理由は”活動報告”に記載したので、そちらをご確認ください。

 翌朝。


「おはようございます。ローズマリーさま」


 サーシャの声で私は目覚めた。


「おはよう、サーシャ」


 私は針に身体を刺されたようなチクリとする痛みに耐えながら、身体を起こす。

 サーシャはすっと私の背にクッションを挟んでくれた。

 私はそれに背を預け、上体を起こした状態でサーシャと話す。


「ご気分はいかがですか?」

「……相変わらず、身体が痛いわ」

「さようですか……」


 私の体調を訊いたサーシャの表情が陰る。

 明日には私の身体から痛みがなくなっているのではないかと、私以上に期待しているのかもしれない。

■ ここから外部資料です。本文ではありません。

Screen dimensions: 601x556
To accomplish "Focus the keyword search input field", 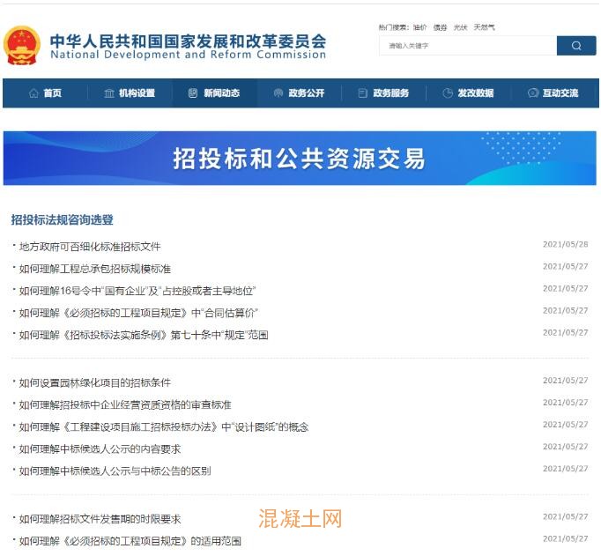I will pos(468,46).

 サーシャの表情はマリアンヌのように豊かだから、落ち込んでいるのがすぐに分かる。


「廊下に医者を待たせております。診察と薬の投与を始めてもよろしいでしょうか?」

「ええ。呼んでちょうだい」


 私の朝は、医者の診察と薬の投与から始まる。

 女性の医者で、ライドエクス侯爵邸に来ても変わらない。

 外見年齢も二十代ぐらいの若い女性だ。

 王族の私を診ているのだから、腕は相当なものなのだろう。

 彼女は聴診器で私の呼吸の状態やのどの様子を確認し、体調が問題ないことを確認する。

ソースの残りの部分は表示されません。